Advocacy campaigns should not waste time or money on policymakers who have already made up their minds. They should instead focus on undecided officials. In order to do this efficiently, you must set up a targeting and tracking system and get continuous input from every person in your campaign who interacts with policymakers.
The targeting and tracking system is a spreadsheet or database which lists each policymaker, notes if a policymaker is on a committee that’s important to the advocacy campaign, and whether the policymaker is a committee chair, subcommittee chair, or in leadership. The heart of this record is a designation of where each policymaker stands on your proposal.
It is traditional to list policymakers’ positions on a 1-to-5 scale where 1 means the official is totally supportive of your policy and 5 means he or she is totally against it. Some of these ratings can start out with question marks or guesses, but as soon as possible you need to know where every policymaker stands.
While staying in touch with 1s, your campaign should overwhelmingly spend its time and money moving 3s to 2s and 2s to 1s. You can also spend a little time on the 4s, but they usually turn out to be 5s who were too polite to deliver a flat “no.”
Ideally, this system records in detail every time one of your campaign staff, volunteers or allies talks to any policymaker about your issue. You want to build up information about each elected official’s individual questions and concerns. This intelligence-gathering is the best way to figure out what it will take to persuade each policymaker, or if he or she is actually locked-in to support one side or the other.

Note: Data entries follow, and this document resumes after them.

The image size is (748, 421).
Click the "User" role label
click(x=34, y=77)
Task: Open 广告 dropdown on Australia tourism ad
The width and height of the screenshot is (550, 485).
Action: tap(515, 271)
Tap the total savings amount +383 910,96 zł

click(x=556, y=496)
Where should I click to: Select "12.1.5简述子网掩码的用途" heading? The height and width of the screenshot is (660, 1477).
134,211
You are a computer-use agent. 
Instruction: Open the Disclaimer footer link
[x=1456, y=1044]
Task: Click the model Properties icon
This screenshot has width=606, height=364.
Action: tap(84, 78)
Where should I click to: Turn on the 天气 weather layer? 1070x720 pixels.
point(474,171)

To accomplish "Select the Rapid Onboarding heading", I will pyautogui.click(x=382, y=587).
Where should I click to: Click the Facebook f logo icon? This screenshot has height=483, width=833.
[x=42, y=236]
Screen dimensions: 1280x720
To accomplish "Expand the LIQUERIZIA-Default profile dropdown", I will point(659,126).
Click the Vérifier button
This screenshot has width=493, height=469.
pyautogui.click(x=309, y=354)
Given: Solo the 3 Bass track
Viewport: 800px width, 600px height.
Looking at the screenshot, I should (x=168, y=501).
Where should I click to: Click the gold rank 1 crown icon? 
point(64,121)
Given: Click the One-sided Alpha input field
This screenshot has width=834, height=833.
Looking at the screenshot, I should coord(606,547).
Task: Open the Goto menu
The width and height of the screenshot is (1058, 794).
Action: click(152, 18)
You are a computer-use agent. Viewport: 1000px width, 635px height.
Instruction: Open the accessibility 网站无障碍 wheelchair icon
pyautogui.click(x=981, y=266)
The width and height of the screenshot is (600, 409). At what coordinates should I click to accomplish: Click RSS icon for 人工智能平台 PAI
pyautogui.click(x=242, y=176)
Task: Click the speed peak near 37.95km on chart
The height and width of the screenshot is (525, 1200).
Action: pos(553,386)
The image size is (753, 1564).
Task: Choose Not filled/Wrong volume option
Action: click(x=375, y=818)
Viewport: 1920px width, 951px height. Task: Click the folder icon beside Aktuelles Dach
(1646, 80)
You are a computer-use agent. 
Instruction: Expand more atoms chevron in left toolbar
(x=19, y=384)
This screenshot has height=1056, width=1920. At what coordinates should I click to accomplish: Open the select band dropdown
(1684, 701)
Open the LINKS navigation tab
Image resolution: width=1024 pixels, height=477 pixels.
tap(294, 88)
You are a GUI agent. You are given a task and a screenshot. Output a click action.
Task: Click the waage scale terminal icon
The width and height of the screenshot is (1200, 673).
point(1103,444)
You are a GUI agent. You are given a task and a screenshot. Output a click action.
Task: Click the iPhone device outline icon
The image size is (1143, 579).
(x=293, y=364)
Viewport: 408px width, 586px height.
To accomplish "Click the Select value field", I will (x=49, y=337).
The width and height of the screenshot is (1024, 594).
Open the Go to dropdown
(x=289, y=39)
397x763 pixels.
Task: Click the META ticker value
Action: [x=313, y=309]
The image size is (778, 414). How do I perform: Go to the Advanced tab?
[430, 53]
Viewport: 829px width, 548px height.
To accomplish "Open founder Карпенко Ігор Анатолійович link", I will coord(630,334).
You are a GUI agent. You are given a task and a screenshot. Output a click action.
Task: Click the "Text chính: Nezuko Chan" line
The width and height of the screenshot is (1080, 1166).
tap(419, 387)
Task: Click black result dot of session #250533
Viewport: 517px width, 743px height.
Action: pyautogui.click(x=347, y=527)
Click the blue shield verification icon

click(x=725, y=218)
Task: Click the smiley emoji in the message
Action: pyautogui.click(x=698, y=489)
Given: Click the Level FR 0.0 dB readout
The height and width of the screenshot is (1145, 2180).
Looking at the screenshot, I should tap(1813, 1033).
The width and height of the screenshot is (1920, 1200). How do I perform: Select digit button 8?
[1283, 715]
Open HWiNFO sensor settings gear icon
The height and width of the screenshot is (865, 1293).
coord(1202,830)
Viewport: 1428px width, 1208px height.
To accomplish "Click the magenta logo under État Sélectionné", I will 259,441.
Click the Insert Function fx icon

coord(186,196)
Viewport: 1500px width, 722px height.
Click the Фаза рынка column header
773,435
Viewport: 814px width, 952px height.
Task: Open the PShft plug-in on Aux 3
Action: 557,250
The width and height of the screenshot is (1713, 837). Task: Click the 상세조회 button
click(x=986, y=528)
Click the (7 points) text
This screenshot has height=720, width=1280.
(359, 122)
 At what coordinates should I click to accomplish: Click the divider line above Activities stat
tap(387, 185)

Keep in mind that not everybody associated with your campaign is a skilled lobbyist. If a volunteer tells you that an undecided policymaker said that he or she is now in favor of the measure, have someone else—a paid campaign staffer or the sponsor—double check. And no matter who heard a policymaker commit to vote for a bill, it is always better to have it in writing—a letter from the policymaker to his or her constituent or a quote by the policymaker printed in the newspaper.